Gamma ray spectroscopy is a technique used to measure and analyze the energies of gamma rays emitted by radioactive substances. Each radioactive isotope emits gamma rays at specific, characteristic energies, so by recording these energies, scientists can identify the isotopes present and determine their quantities.
How it works:
- A gamma ray detector, often a scintillation detector (e.g., NaI(Tl)) or a high-purity germanium (HPGe) detector, captures the gamma rays.
- The detector converts the gamma ray energy into an electrical signal proportional to the photon’s energy.
- A multichannel analyzer processes these signals to produce a spectrum — a plot of gamma ray counts versus energy.

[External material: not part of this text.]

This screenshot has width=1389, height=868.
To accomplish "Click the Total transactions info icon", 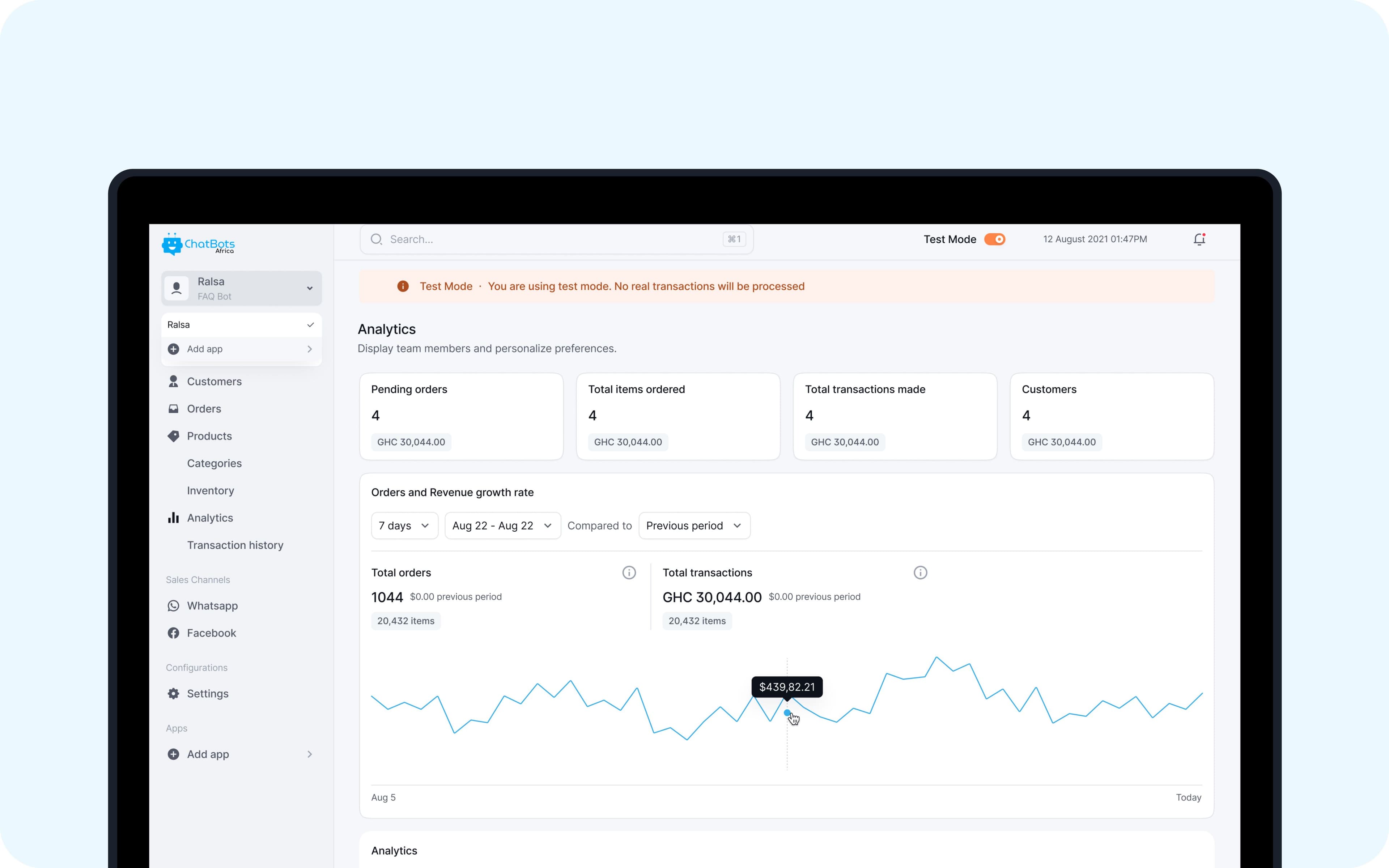I will point(920,573).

- Peaks in the spectrum correspond to specific isotopes, allowing for precise identification.
Uses in research:
- Nuclear physics – Studying nuclear energy levels and decay schemes.
- Environmental science – Detecting and quantifying radioactive pollutants.

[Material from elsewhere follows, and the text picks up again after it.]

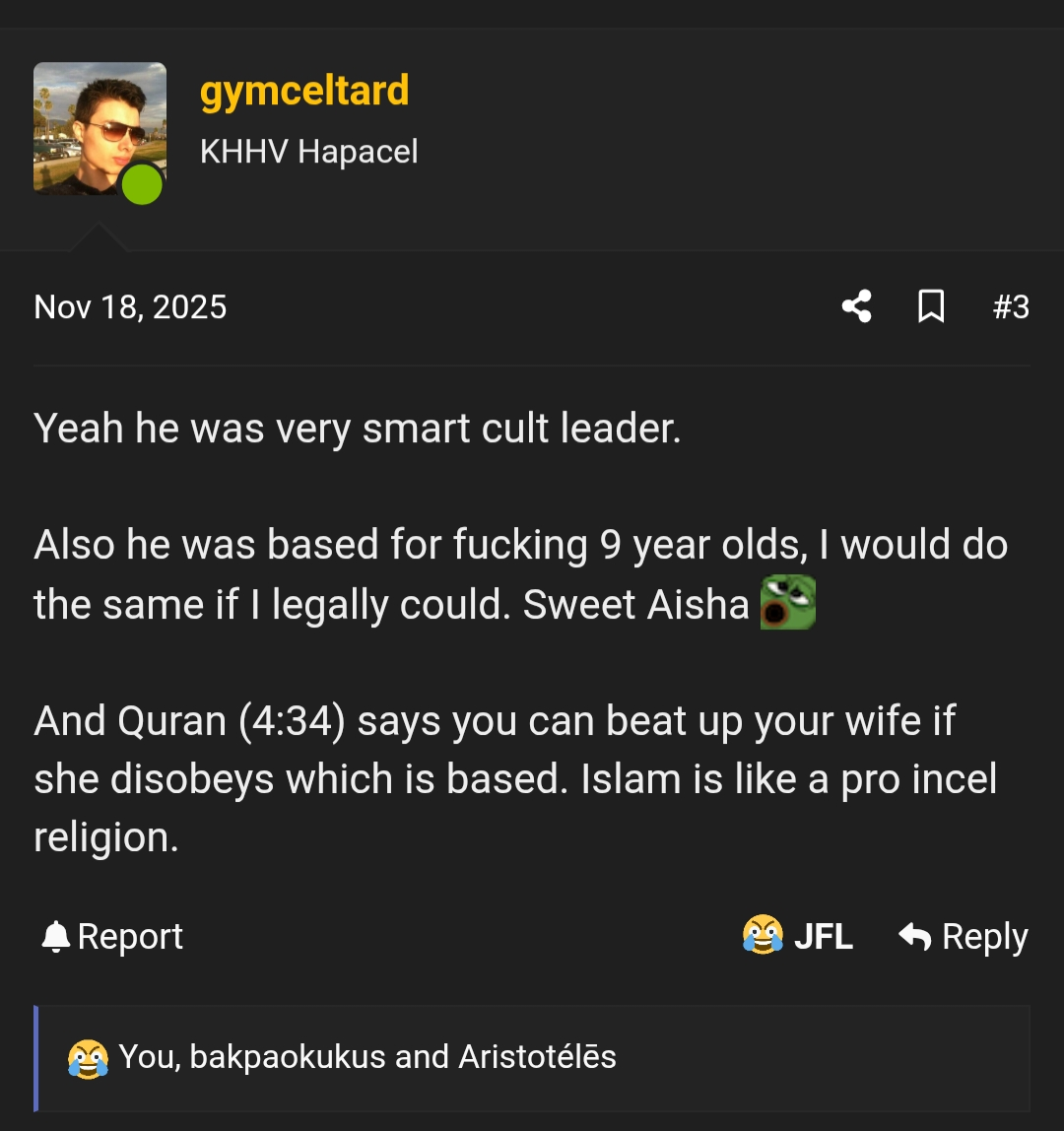This screenshot has height=1131, width=1064.
Task: Click the Nov 18, 2025 timestamp link
Action: click(130, 306)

- Astrophysics – Observing cosmic gamma rays to study stars, supernovae, and cosmic rays.
- Geology and archaeology – Determining elemental composition and age of samples.
- Medical research – Tracking radiopharmaceuticals in metabolic studies.
In research, it’s valued because it’s non-destructive, highly sensitive, and capable of giving detailed isotope information from very small samples.